Text shown:
** begin **
But I never did like Geography and dropped it as soon as I possible could (at around 14) taking up other subjects which I enjoyed. I therefore couldn't point ou where Iran was to be honest - I could probably guess reasonably well mind.
But Having never been to the USA, and not having seriously looked at a map of it in years, I could not tell you where Texas or Nevada are. This may well be a reflextion on me - showing that I honestly don't care where they are.

I only know where North and South Korea are because of a computer game I've played when I was a kid, otherwise I'd look as dumb as anyone when asked to point it out on a map.
But truthfully, I don't care where it is.


 
FN Posted: Fri Mar 10 18:18:04 2006 Post | Quote in Reply  
  Belgium isn't making allusions at invading Texas, for starters.

I'm guessing if the question is "which country to invade next" the minimum would be knowing where it is.

Texas isn't a seperate continent, that might also be a bit of a problem.

Texas isn't *nearly* as much in the news as something like iran and company.



Also, just to specify: I'm not the one making this a nation vs nation thing, but as you wish:

To answer your question: I'm quite assured that out of the 1000 you'd have about 50 who can at least give you the general area of it (give or take a state), yes.

However, if you're going to ask 1000 Belgians where Australia is, I'd say the success rate would probably be around the 95-100% mark. Actually, there's not a doubt in my mind.

Iran, Iraq, North Korea and such are just as foreign to a European as to an American so I have no idea what you're getting at with the Texas thing, especially considering texas isn't a seperate country but one of 50 states of a country, that's a bit like me asking you to point out 1 specific half of a european country (25 countries vs 50 states).

Given the fact though that the US is at war with one of those, and the other is a neihgbour, you'd expect more americans to know the location than belgians.

To keep with the 1000 people thing, I'm willing to put my hand into the fire for it when I say that out of those 1000, at the very least 500 would know where iran and iraq are (some of which might mix the 2 up though). North Korea would probably be a bit less since I think some might mistake it with northern japan.



Hence the question about compulsory education.

So the next question is: do a lot of people leave school at 16 and do the extra 2 make any worthy difference to those who stay in school to the age of 18?

And if you don't get geography what do you get, or how does that work?

From what I knew you could more or less pick your own classes but I'm not sure.


 
FN Posted: Fri Mar 10 18:22:02 2006 Post | Quote in Reply  
  Also:

http://upload.wikimedia.org/wikipedia/en/4/4b/World-map-2004-cia-factbook-large-2m.jpg


 
FN Posted: Fri Mar 10 18:26:30 2006 Post | Quote in Reply  
  Christophe said:
>And if you don't get geography what do you get, or how does that work?

The reason why people here know is because school is compulsary to the age of 18 and you get geography from start to finish


 
boondock743 Posted: Fri Mar 10 18:38:48 2006 Post | Quote in Reply  
  Christophe said:

>I'm willing to bet *serious* money on it that you can ask 1000 people here (not talking about the foreign people) and not one of them would make that kind of geographical errors...

ill take that bet seriously, and i post the results on the internet, however how much money r we talkin about and how do i know ill get it?


 
JesusOnline Posted: Fri Mar 10 18:42:05 2006 Post | Quote in Reply  
 
In Scotland, you can drop geography after your second year in High School (14 years old normally.)
** end **
Task requirements:
(1) Which distinct usernames appear directly before "Posted:" in the forum thread? List each one once.
(2) Translate this sentence from the forum thread into Spanish: "I'm guessing if the question is "which country to invade next" the minimum would be knowing where it is."
(3) Output the part of the forum thread that starts with "boondock743 Posted: Fri" and continues up to and including "of geographical errors...".

Data supplied:
** begin **
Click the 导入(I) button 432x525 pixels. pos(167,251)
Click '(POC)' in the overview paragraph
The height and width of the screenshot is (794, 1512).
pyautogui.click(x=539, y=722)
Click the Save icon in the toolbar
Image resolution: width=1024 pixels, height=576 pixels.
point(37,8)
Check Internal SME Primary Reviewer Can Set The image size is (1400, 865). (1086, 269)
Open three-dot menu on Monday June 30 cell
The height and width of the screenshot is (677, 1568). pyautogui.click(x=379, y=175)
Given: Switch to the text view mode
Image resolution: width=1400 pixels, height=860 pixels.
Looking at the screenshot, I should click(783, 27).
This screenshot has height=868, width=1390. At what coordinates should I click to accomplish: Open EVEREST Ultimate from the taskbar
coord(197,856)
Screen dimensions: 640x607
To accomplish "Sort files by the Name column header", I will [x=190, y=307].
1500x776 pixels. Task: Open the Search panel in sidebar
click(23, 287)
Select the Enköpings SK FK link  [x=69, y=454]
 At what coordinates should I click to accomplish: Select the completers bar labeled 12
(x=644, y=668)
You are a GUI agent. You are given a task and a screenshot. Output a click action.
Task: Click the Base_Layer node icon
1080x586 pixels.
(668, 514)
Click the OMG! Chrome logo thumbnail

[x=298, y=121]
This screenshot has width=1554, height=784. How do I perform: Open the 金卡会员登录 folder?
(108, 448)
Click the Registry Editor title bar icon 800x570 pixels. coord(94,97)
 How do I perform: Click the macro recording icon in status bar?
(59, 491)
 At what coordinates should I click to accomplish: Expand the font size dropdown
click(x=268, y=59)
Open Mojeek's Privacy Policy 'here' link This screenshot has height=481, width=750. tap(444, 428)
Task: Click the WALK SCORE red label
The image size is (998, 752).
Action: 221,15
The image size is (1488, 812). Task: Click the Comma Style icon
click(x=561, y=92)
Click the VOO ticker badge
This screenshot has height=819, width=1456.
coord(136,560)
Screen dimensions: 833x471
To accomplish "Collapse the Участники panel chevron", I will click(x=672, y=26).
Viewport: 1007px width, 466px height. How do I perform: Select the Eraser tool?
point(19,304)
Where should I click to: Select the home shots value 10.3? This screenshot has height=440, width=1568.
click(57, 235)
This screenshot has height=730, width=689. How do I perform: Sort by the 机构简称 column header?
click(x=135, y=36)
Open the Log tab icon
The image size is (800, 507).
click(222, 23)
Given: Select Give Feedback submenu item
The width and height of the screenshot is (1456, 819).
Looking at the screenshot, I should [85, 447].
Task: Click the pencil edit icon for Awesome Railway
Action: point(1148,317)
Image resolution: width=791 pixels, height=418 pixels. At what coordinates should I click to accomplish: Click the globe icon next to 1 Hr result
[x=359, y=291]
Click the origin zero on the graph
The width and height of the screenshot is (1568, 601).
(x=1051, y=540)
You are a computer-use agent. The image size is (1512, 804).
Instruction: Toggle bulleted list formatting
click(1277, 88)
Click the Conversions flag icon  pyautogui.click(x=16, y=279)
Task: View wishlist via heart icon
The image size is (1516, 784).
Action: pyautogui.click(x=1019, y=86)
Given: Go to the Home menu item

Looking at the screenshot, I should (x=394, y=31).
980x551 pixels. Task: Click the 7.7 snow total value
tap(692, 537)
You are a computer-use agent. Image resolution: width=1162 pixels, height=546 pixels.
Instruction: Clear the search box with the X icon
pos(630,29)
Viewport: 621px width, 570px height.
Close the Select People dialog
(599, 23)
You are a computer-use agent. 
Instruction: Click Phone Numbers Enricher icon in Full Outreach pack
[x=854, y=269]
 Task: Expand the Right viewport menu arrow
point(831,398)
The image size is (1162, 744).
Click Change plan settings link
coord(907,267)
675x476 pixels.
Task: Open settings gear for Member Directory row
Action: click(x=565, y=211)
** end **
Outputs in order:
(1) FN, boondock743, JesusOnline

(2) Supongo que, si la pregunta es «qué país invadir a continuación», lo mínimo sería saber dónde está.

(3)
boondock743 Posted: Fri Mar 10 18:38:48 2006 Post | Quote in Reply  
  Christophe said:

>I'm willing to bet *serious* money on it that you can ask 1000 people here (not talking about the foreign people) and not one of them would make that kind of geographical errors...